[Entries taken from a collection]
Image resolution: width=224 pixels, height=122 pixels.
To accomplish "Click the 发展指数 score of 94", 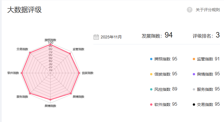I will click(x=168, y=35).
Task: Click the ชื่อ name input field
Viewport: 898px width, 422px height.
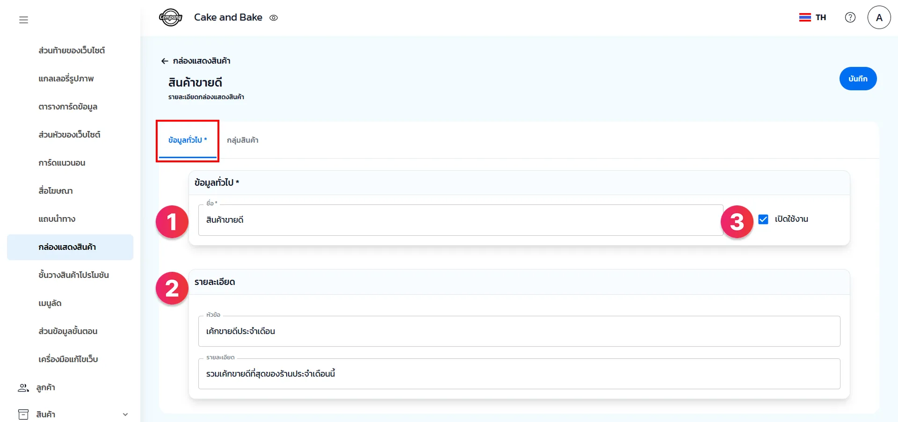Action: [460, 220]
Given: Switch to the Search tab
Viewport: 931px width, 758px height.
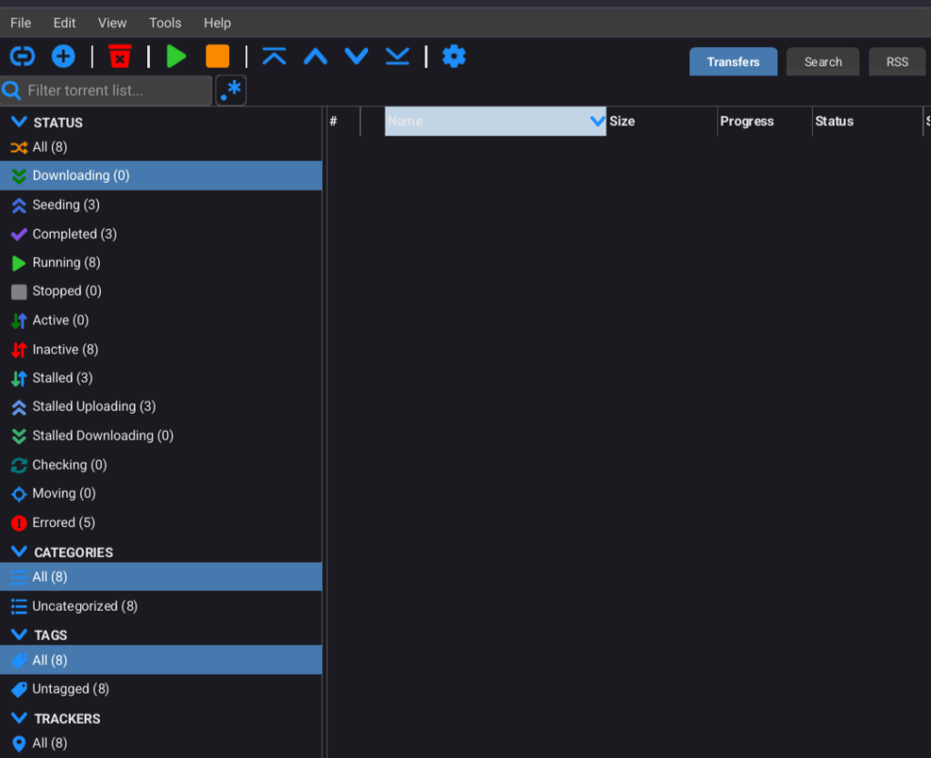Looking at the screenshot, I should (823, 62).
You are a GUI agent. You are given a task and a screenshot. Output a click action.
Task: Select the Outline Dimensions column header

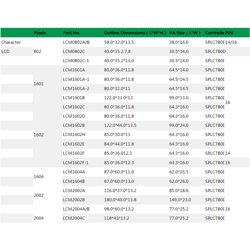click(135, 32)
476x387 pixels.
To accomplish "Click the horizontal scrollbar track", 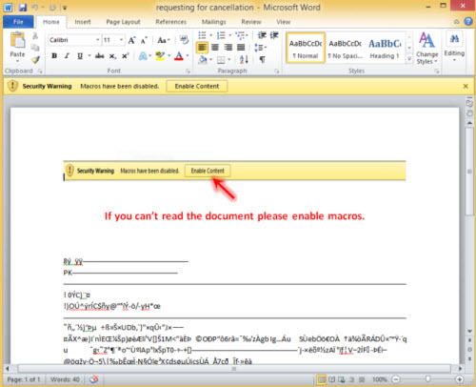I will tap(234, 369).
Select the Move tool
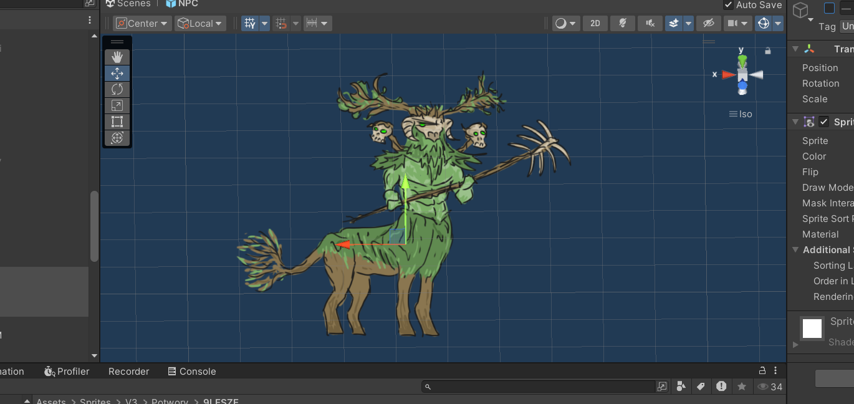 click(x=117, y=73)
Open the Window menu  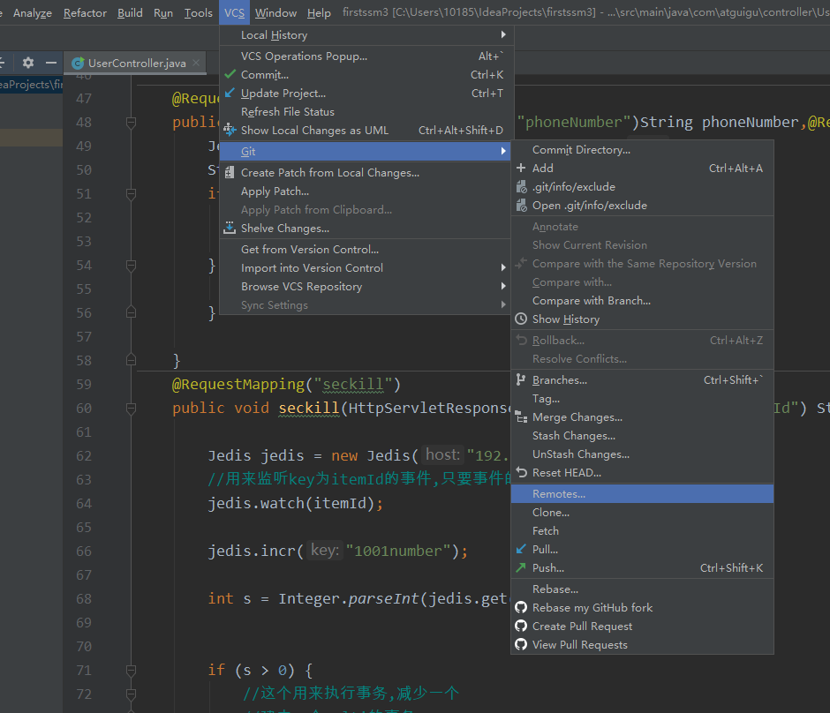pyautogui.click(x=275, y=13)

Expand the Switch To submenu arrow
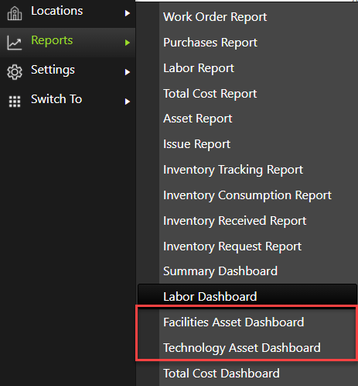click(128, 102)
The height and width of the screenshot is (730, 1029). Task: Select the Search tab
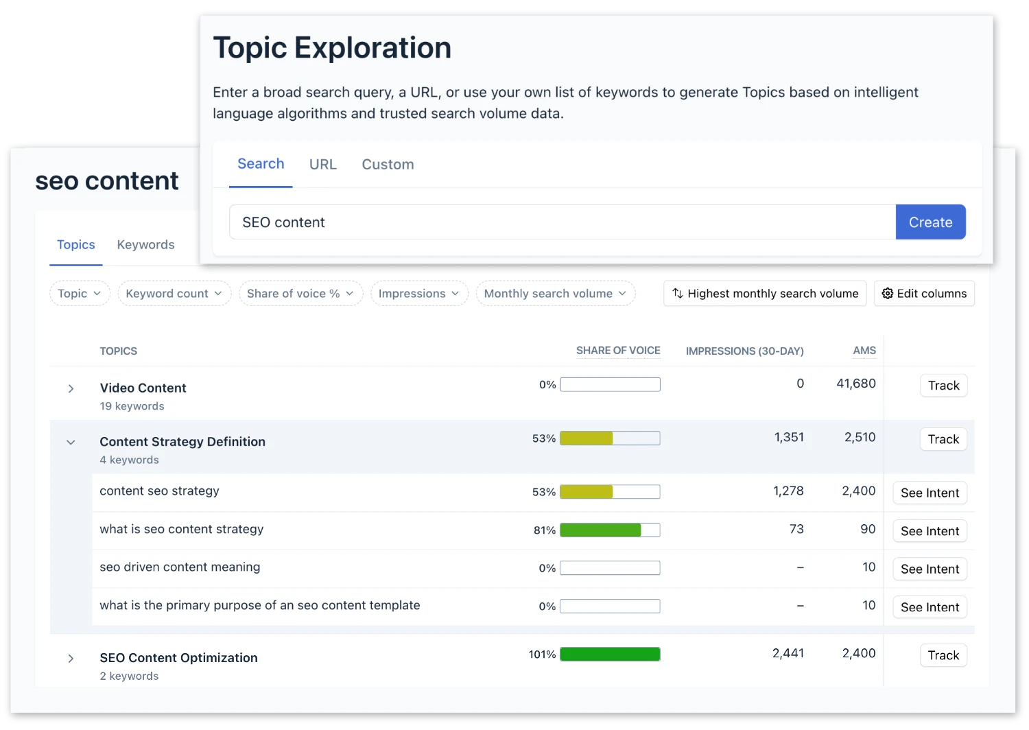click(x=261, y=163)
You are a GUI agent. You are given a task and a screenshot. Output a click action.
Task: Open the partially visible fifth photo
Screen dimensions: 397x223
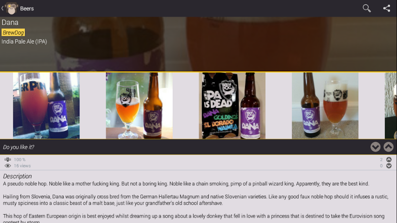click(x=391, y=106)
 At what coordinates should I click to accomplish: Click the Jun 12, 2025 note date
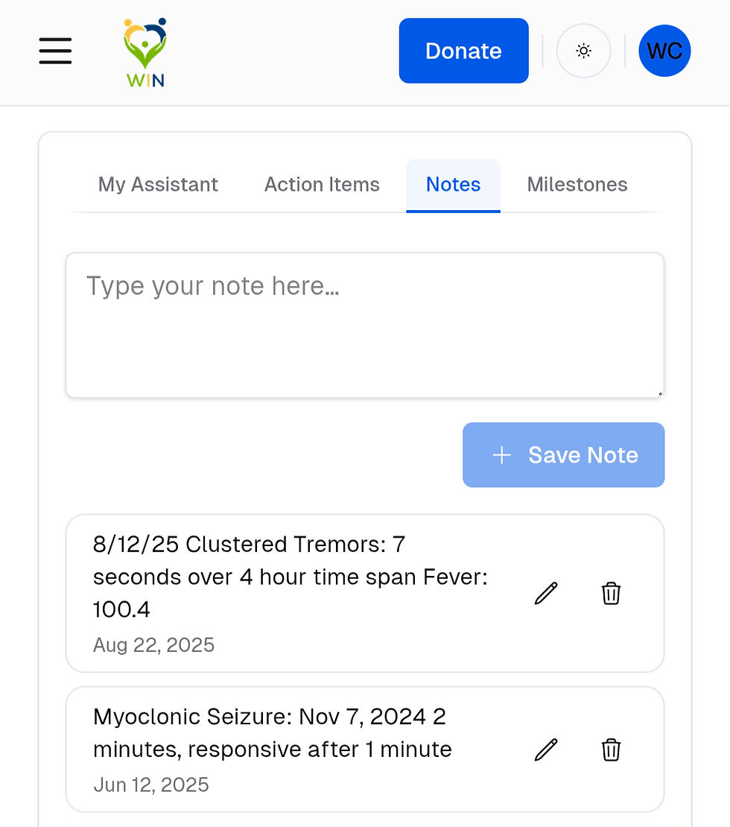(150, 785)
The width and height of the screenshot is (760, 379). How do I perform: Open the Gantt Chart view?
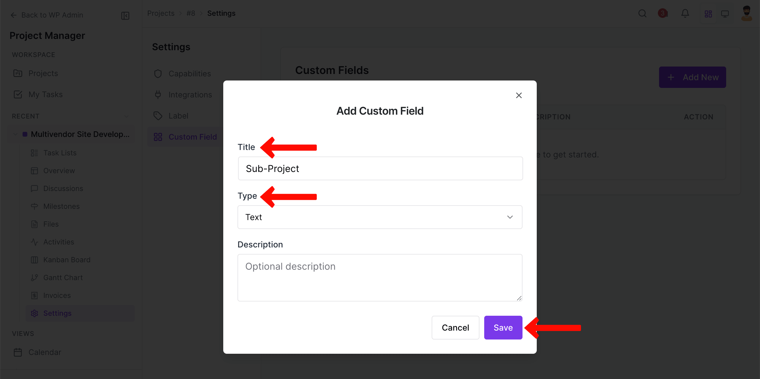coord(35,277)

• **ASSIGNMENT**: From the entries, copy out each line containing the word "pixels".

• **PROBLEM SOLUTION**:
Image resolution: width=224 pixels, height=122 pixels.
476x387 pixels.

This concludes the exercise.